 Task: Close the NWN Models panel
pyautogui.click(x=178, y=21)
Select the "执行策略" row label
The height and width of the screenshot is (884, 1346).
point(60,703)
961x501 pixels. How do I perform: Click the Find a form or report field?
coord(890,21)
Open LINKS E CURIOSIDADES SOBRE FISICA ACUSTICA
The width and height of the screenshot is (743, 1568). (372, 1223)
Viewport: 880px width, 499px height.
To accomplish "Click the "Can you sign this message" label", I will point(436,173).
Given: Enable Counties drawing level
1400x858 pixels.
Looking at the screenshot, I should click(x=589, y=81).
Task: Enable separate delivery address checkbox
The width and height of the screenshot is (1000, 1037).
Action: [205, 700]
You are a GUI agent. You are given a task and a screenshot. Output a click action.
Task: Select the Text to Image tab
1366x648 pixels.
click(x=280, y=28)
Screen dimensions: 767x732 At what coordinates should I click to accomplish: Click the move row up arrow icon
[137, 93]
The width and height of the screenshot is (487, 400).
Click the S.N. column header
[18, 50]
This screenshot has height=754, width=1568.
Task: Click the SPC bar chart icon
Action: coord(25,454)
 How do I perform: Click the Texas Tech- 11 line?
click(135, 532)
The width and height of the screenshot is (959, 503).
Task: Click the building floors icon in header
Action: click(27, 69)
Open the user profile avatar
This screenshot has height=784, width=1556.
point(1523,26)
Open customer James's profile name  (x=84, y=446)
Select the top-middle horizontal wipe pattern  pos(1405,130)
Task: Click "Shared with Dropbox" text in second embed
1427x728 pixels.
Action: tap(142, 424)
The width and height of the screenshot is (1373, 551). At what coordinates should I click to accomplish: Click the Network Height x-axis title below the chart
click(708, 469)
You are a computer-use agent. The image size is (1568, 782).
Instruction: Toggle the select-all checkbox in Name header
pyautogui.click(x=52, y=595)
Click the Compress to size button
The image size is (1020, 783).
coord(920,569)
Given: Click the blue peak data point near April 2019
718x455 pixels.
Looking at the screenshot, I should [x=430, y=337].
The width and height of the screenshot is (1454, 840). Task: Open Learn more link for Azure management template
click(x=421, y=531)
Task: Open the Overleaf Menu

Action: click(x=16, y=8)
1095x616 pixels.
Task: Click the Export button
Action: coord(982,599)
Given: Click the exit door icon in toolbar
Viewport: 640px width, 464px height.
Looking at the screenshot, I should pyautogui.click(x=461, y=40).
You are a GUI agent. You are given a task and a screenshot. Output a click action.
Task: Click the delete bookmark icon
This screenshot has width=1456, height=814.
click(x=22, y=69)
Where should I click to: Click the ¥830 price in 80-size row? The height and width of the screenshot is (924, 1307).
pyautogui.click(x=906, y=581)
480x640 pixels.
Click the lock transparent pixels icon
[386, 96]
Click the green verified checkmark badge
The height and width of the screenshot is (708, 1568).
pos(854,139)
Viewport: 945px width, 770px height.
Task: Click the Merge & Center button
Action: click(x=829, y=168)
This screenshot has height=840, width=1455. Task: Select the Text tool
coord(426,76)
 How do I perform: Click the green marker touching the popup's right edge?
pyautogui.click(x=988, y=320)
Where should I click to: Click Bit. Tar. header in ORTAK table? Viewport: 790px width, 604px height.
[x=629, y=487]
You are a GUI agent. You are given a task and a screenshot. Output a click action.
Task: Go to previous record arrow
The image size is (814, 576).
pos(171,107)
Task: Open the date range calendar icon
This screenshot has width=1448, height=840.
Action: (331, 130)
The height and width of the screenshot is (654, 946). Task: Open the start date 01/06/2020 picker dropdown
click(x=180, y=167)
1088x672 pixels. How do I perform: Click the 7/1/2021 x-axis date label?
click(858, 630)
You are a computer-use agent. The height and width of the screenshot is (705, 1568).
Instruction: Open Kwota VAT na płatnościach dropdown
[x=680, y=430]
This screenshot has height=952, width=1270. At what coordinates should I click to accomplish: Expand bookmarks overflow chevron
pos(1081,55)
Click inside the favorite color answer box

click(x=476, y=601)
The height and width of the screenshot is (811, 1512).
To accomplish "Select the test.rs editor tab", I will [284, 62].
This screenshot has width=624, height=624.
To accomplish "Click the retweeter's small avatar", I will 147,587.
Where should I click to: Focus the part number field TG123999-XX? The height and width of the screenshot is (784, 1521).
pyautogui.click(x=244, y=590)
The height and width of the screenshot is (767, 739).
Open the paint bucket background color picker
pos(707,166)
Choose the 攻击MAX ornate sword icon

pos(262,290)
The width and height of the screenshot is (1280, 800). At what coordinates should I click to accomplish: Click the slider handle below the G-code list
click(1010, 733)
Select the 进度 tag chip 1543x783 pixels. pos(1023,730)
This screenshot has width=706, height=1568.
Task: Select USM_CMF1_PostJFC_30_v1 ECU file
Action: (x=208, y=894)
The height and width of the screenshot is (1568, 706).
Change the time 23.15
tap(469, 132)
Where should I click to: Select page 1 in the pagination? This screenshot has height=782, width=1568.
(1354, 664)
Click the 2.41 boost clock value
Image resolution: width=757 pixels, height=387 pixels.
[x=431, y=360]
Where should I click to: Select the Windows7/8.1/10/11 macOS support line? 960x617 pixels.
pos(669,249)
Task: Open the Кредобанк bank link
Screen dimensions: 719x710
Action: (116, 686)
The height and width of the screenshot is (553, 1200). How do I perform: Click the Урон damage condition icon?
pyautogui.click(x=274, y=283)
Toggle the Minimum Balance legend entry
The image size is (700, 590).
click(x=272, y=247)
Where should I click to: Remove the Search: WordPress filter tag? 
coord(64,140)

——————————

## Aim of the exercise
Turn all the rows above into a Markdown table with the columns No. and Line, numbering each line in order and leaving out blank lines.

## Task output
| No. | Line |
|---|---|
| 1 |  Task: Close the NWN Models panel |
| 2 | pyautogui.click(x=178, y=21) |
| 3 | Select the "执行策略" row label |
| 4 | The height and width of the screenshot is (884, 1346). |
| 5 | point(60,703) |
| 6 | 961x501 pixels. How do I perform: Click the Find a form or report field? |
| 7 | coord(890,21) |
| 8 | Open LINKS E CURIOSIDADES SOBRE FISICA ACUSTICA |
| 9 | The width and height of the screenshot is (743, 1568). (372, 1223) |
| 10 | Viewport: 880px width, 499px height. |
| 11 | To accomplish "Click the "Can you sign this message" label", I will point(436,173). |
| 12 | Given: Enable Counties drawing level |
| 13 | 1400x858 pixels. |
| 14 | Looking at the screenshot, I should click(x=589, y=81). |
| 15 | Task: Enable separate delivery address checkbox |
| 16 | The width and height of the screenshot is (1000, 1037). |
| 17 | Action: [205, 700] |
| 18 | You are a GUI agent. You are given a task and a screenshot. Output a click action. |
| 19 | Task: Select the Text to Image tab |
| 20 | 1366x648 pixels. |
| 21 | click(x=280, y=28) |
| 22 | Screen dimensions: 767x732 At what coordinates should I click to accomplish: Click the move row up arrow icon |
| 23 | [137, 93] |
| 24 | The width and height of the screenshot is (487, 400). |
| 25 | Click the S.N. column header |
| 26 | [18, 50] |
| 27 | This screenshot has height=754, width=1568. |
| 28 | Task: Click the SPC bar chart icon |
| 29 | Action: coord(25,454) |
| 30 |  How do I perform: Click the Texas Tech- 11 line? |
| 31 | click(135, 532) |
| 32 | The width and height of the screenshot is (959, 503). |
| 33 | Task: Click the building floors icon in header |
| 34 | Action: click(27, 69) |
| 35 | Open the user profile avatar |
| 36 | This screenshot has height=784, width=1556. |
| 37 | point(1523,26) |
| 38 | Open customer James's profile name  (x=84, y=446) |
| 39 | Select the top-middle horizontal wipe pattern  pos(1405,130) |
| 40 | Task: Click "Shared with Dropbox" text in second embed |
| 41 | 1427x728 pixels. |
| 42 | Action: tap(142, 424) |
| 43 | The width and height of the screenshot is (1373, 551). At what coordinates should I click to accomplish: Click the Network Height x-axis title below the chart |
| 44 | click(708, 469) |
| 45 | You are a computer-use agent. The image size is (1568, 782). |
| 46 | Instruction: Toggle the select-all checkbox in Name header |
| 47 | pyautogui.click(x=52, y=595) |
| 48 | Click the Compress to size button |
| 49 | The image size is (1020, 783). |
| 50 | coord(920,569) |
| 51 | Given: Click the blue peak data point near April 2019 |
| 52 | 718x455 pixels. |
| 53 | Looking at the screenshot, I should [x=430, y=337]. |
| 54 | The width and height of the screenshot is (1454, 840). Task: Open Learn more link for Azure management template |
| 55 | click(x=421, y=531) |
| 56 | Task: Open the Overleaf Menu |
| 57 | Action: click(x=16, y=8) |
| 58 | 1095x616 pixels. |
| 59 | Task: Click the Export button |
| 60 | Action: coord(982,599) |
| 61 | Given: Click the exit door icon in toolbar |
| 62 | Viewport: 640px width, 464px height. |
| 63 | Looking at the screenshot, I should pyautogui.click(x=461, y=40). |
| 64 | You are a GUI agent. You are given a task and a screenshot. Output a click action. |
| 65 | Task: Click the delete bookmark icon |
| 66 | This screenshot has width=1456, height=814. |
| 67 | click(x=22, y=69) |
| 68 | Where should I click to: Click the ¥830 price in 80-size row? The height and width of the screenshot is (924, 1307). |
| 69 | pyautogui.click(x=906, y=581) |
| 70 | 480x640 pixels. |
| 71 | Click the lock transparent pixels icon |
| 72 | [386, 96] |
| 73 | Click the green verified checkmark badge |
| 74 | The height and width of the screenshot is (708, 1568). |
| 75 | pos(854,139) |
| 76 | Viewport: 945px width, 770px height. |
| 77 | Task: Click the Merge & Center button |
| 78 | Action: click(x=829, y=168) |
| 79 | This screenshot has height=840, width=1455. Task: Select the Text tool |
| 80 | coord(426,76) |
| 81 |  How do I perform: Click the green marker touching the popup's right edge? |
| 82 | pyautogui.click(x=988, y=320) |
| 83 | Where should I click to: Click Bit. Tar. header in ORTAK table? Viewport: 790px width, 604px height. |
| 84 | [x=629, y=487] |
| 85 | You are a GUI agent. You are given a task and a screenshot. Output a click action. |
| 86 | Task: Go to previous record arrow |
| 87 | The image size is (814, 576). |
| 88 | pos(171,107) |
| 89 | Task: Open the date range calendar icon |
| 90 | This screenshot has width=1448, height=840. |
| 91 | Action: (331, 130) |
| 92 | The height and width of the screenshot is (654, 946). Task: Open the start date 01/06/2020 picker dropdown |
| 93 | click(x=180, y=167) |
| 94 | 1088x672 pixels. How do I perform: Click the 7/1/2021 x-axis date label? |
| 95 | click(858, 630) |
| 96 | You are a computer-use agent. The height and width of the screenshot is (705, 1568). |
| 97 | Instruction: Open Kwota VAT na płatnościach dropdown |
| 98 | [x=680, y=430] |
| 99 | This screenshot has height=952, width=1270. At what coordinates should I click to accomplish: Expand bookmarks overflow chevron |
| 100 | pos(1081,55) |
| 101 | Click inside the favorite color answer box |
| 102 | click(x=476, y=601) |
| 103 | The height and width of the screenshot is (811, 1512). |
| 104 | To accomplish "Select the test.rs editor tab", I will [284, 62]. |
| 105 | This screenshot has width=624, height=624. |
| 106 | To accomplish "Click the retweeter's small avatar", I will 147,587. |
| 107 | Where should I click to: Focus the part number field TG123999-XX? The height and width of the screenshot is (784, 1521). |
| 108 | pyautogui.click(x=244, y=590) |
| 109 | The height and width of the screenshot is (767, 739). |
| 110 | Open the paint bucket background color picker |
| 111 | pos(707,166) |
| 112 | Choose the 攻击MAX ornate sword icon |
| 113 | pos(262,290) |
| 114 | The width and height of the screenshot is (1280, 800). At what coordinates should I click to accomplish: Click the slider handle below the G-code list |
| 115 | click(1010, 733) |
| 116 | Select the 进度 tag chip 1543x783 pixels. pos(1023,730) |
| 117 | This screenshot has width=706, height=1568. |
| 118 | Task: Select USM_CMF1_PostJFC_30_v1 ECU file |
| 119 | Action: (x=208, y=894) |
| 120 | The height and width of the screenshot is (1568, 706). |
| 121 | Change the time 23.15 |
| 122 | tap(469, 132) |
| 123 | Where should I click to: Select page 1 in the pagination? This screenshot has height=782, width=1568. |
| 124 | (1354, 664) |
| 125 | Click the 2.41 boost clock value |
| 126 | Image resolution: width=757 pixels, height=387 pixels. |
| 127 | [x=431, y=360] |
| 128 | Where should I click to: Select the Windows7/8.1/10/11 macOS support line? 960x617 pixels. |
| 129 | pos(669,249) |
| 130 | Task: Open the Кредобанк bank link |
| 131 | Screen dimensions: 719x710 |
| 132 | Action: (116, 686) |
| 133 | The height and width of the screenshot is (553, 1200). How do I perform: Click the Урон damage condition icon? |
| 134 | pyautogui.click(x=274, y=283) |
| 135 | Toggle the Minimum Balance legend entry |
| 136 | The image size is (700, 590). |
| 137 | click(x=272, y=247) |
| 138 | Where should I click to: Remove the Search: WordPress filter tag?  |
| 139 | coord(64,140) |